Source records
%%

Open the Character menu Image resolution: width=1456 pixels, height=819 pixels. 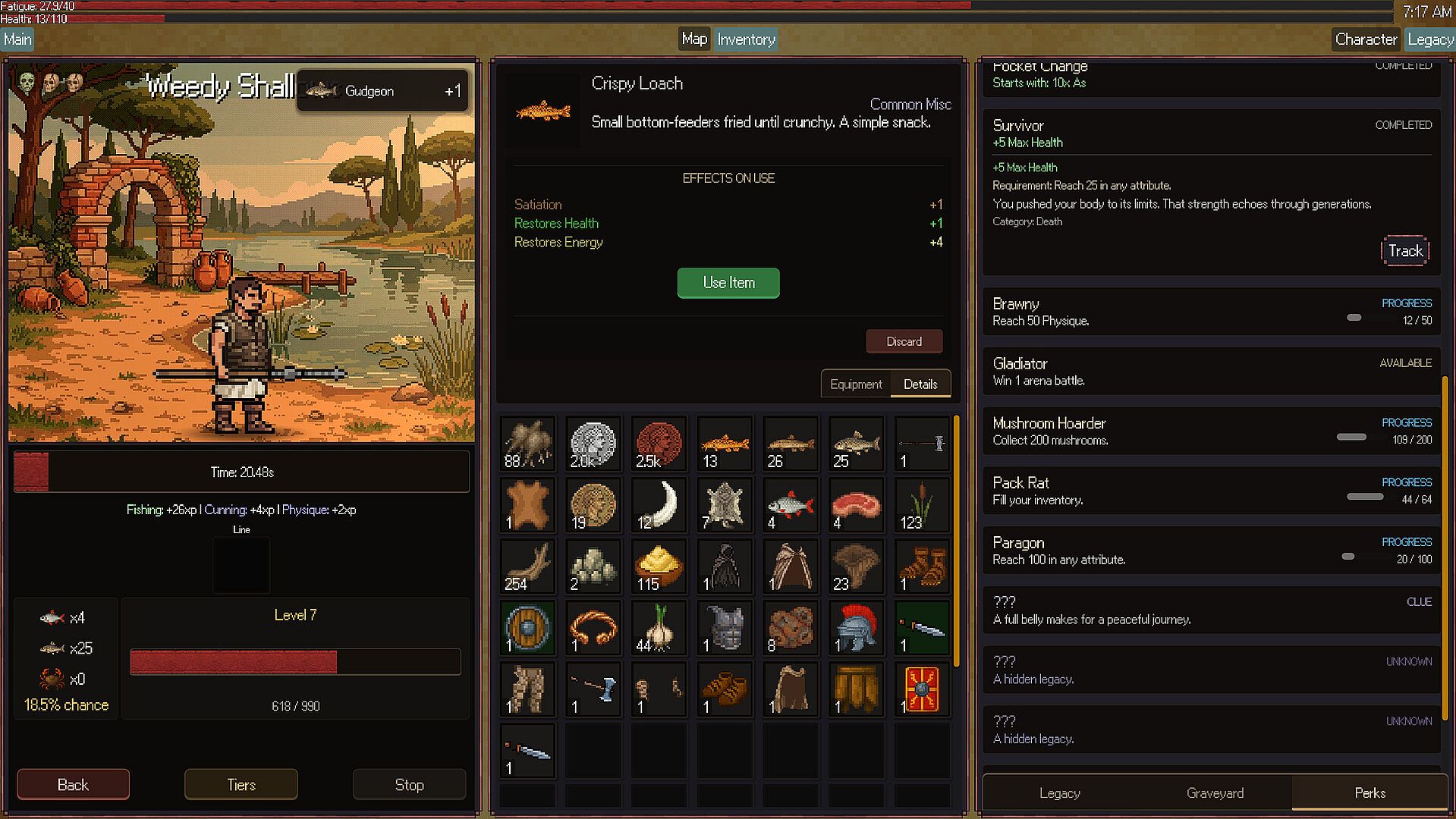pos(1365,39)
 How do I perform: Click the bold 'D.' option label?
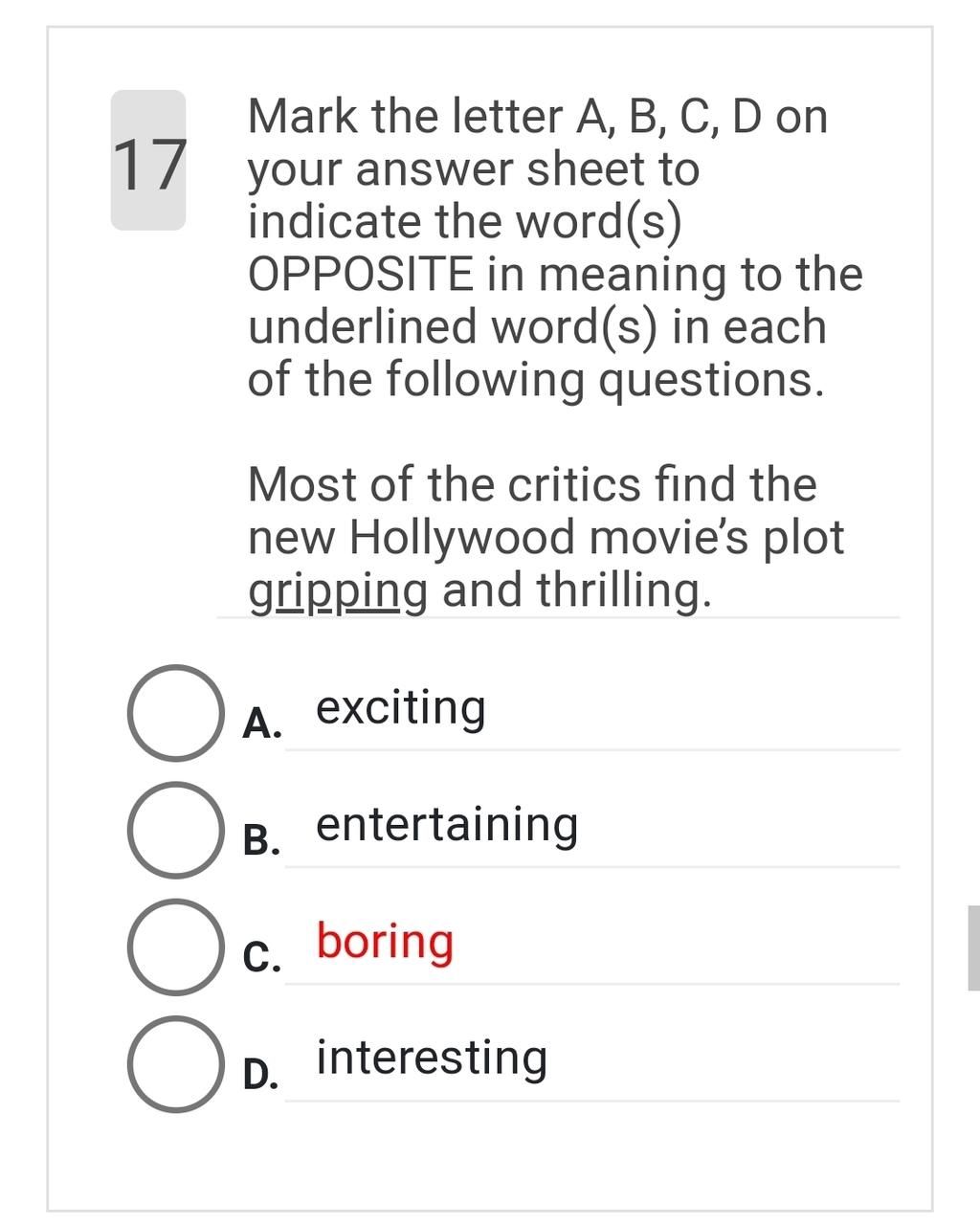point(262,1074)
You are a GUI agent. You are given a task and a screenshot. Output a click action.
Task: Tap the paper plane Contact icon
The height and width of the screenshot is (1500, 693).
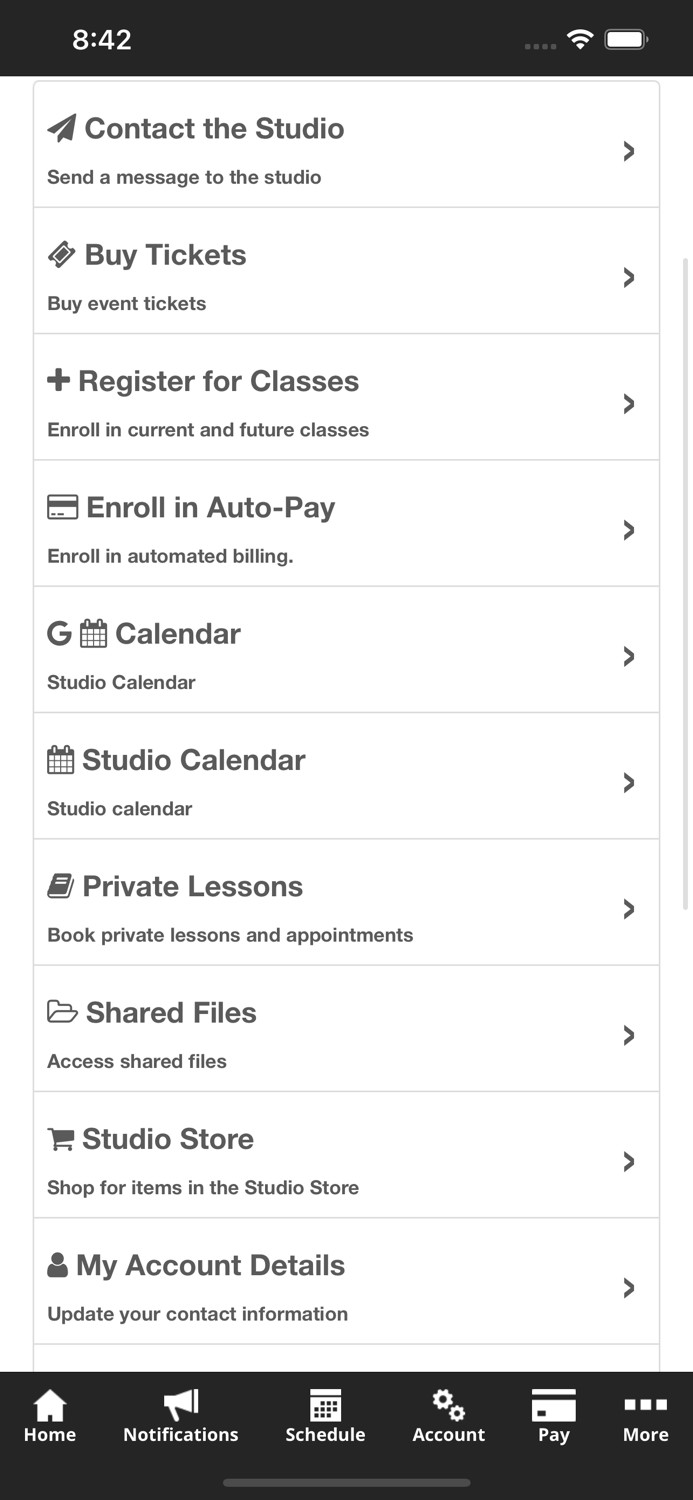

%%

* Instruction *
Reproduce the items word for word, starting at the line that contains "You are a GUI" and ending at the end of the items, and leave the pictures out of your answer.

* Complete output *
You are a GUI agent. You are given a task and a screenshot. Output a click action.
Task: Tap the paper plane Contact icon
The height and width of the screenshot is (1500, 693).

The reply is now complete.